### LISTED ENTRIES:
* * * * *

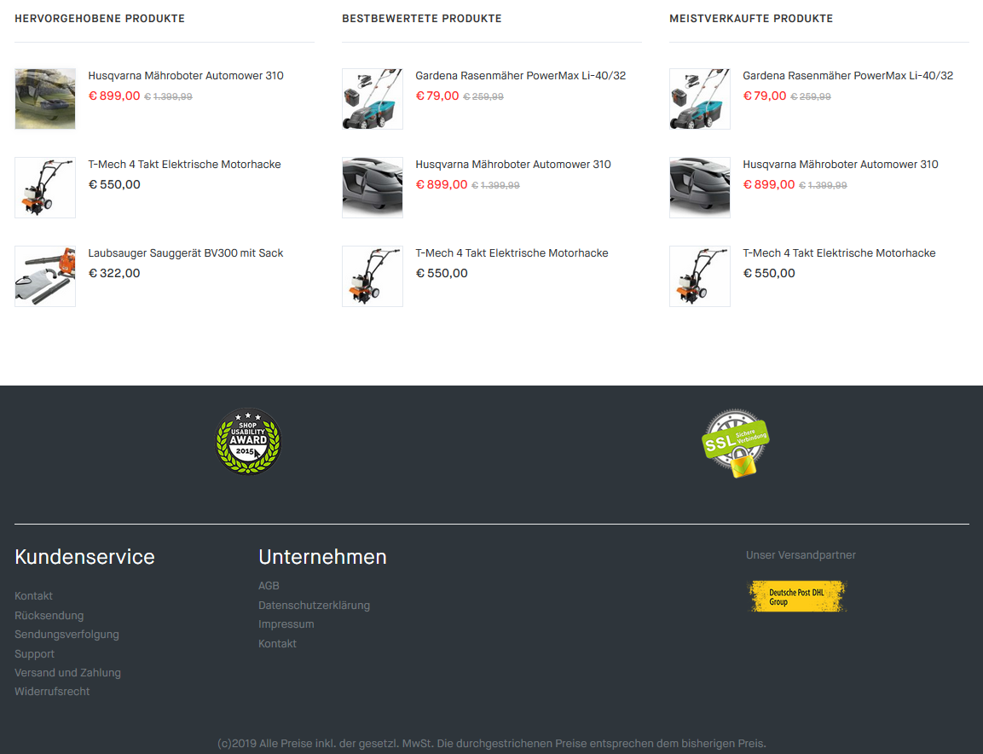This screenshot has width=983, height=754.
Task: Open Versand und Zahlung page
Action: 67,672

* * * * *

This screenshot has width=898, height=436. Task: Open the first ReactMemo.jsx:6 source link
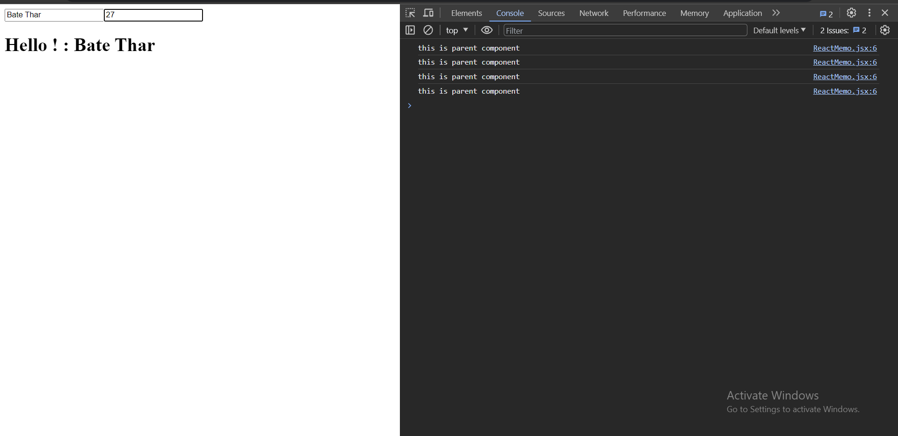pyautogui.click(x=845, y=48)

* * * * *

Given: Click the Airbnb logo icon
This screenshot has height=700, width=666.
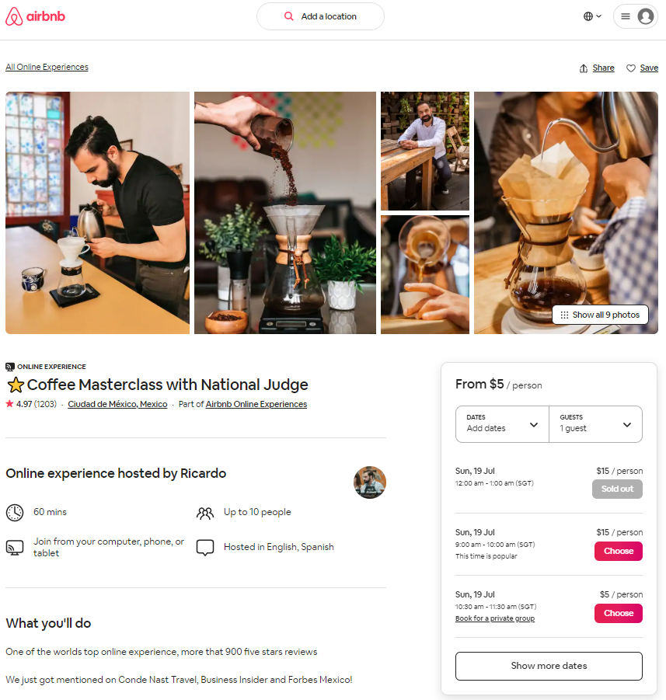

* * * * *

Write down exactly the span of lines above from the one containing "Given: Click the Airbnb logo icon" to the one containing "This screenshot has height=700, width=666.", both ends included.

Given: Click the Airbnb logo icon
This screenshot has height=700, width=666.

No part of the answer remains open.